Priming of pyrogenic C (biochar) mineralization by dissolved organic matter and vice versa

Due to expected changes in fire frequency and the potential of using pyrolyzed biomass (biochar) amendments to increase soil C storage, there is a need for better ability to predict pyrogenic C (pyC) longevity in soil and its effects on native soil C stability. However, C mineralization from biochar/soil mixtures has been shown to vary greatly and both 'positive' and 'negative' priming (increased and decreased mineralization of native C, respectively) following biochar amendments have been observed.

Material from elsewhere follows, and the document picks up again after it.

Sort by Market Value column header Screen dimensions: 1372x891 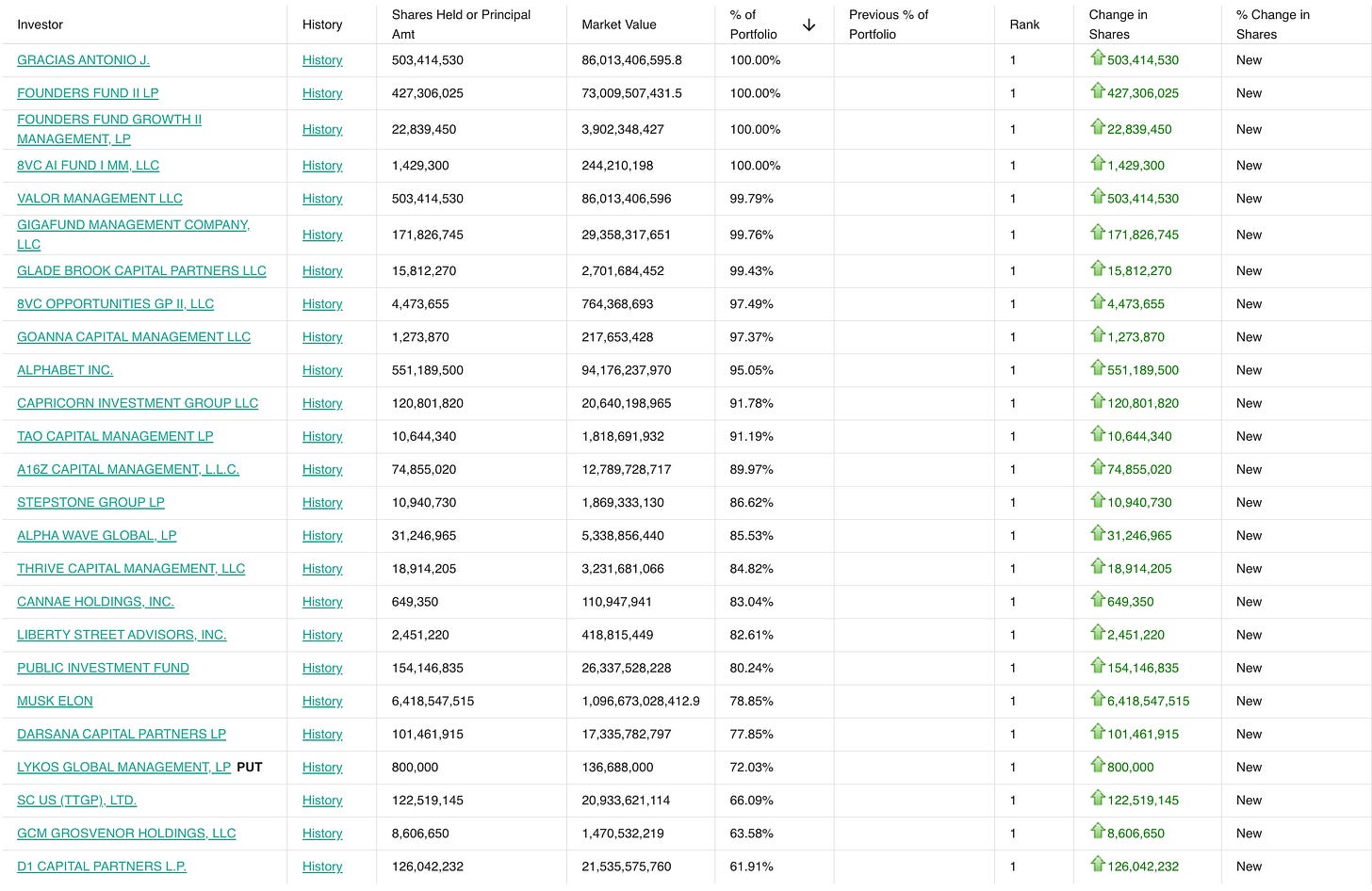tap(619, 24)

To better understand the interactions that influence mineralization of pyC and native soil C, bagasse (sugar cane residues) and bagasse biochar pyrolyzed at 300 and 650 degrees C were incubated in sand over 144 d with soil microbes and dissolved organic matter (DOM) substrates of high and low reactivity (sucrose and humic acid: HA, respectively). Mineralization of particulate and dissolved C was quantified based upon the distinct C isotopic signature of CO2 evolved from each source. Negative priming of bagasse-C mineralization by sucrose (-9.3% cumulative C mineralized) and pyC mineralization by HA (-29 and -68% for low and high temperature biochar, respectively) pointed to the mechanism of 'substrate switching', i.e. cases in which added DOM was of greater or similar lability to the particulate OM present. In contrast, positive priming of bagasse mineralization by HA (+77%) and pyC mineralization by sucrose (+271 and 614% for low and high temperature biochar, respectively), was attributed to the mechanisms of soil conditioning (creation of an environment more favourable to microbial growth) and co-metabolism, respectively. Inversely, presence of all the particulates enhanced the mineralization of sucrose (by 8, 58 and 91% for bagasse and low and high temperature biochar, respectively), suggesting a soil conditioning mechanism. In contrast, the biochars had little effect on HA mineralization, likely because of their similar inherent stability and chemistry. These results show that DOM and pyC mineralization in soil is interactive and varies with OM type. Furthermore, the priming observed could be attributed to different mechanisms in different cases, the long term effect of which would likely be greater soil C sequestration than predicted by simple degradation models.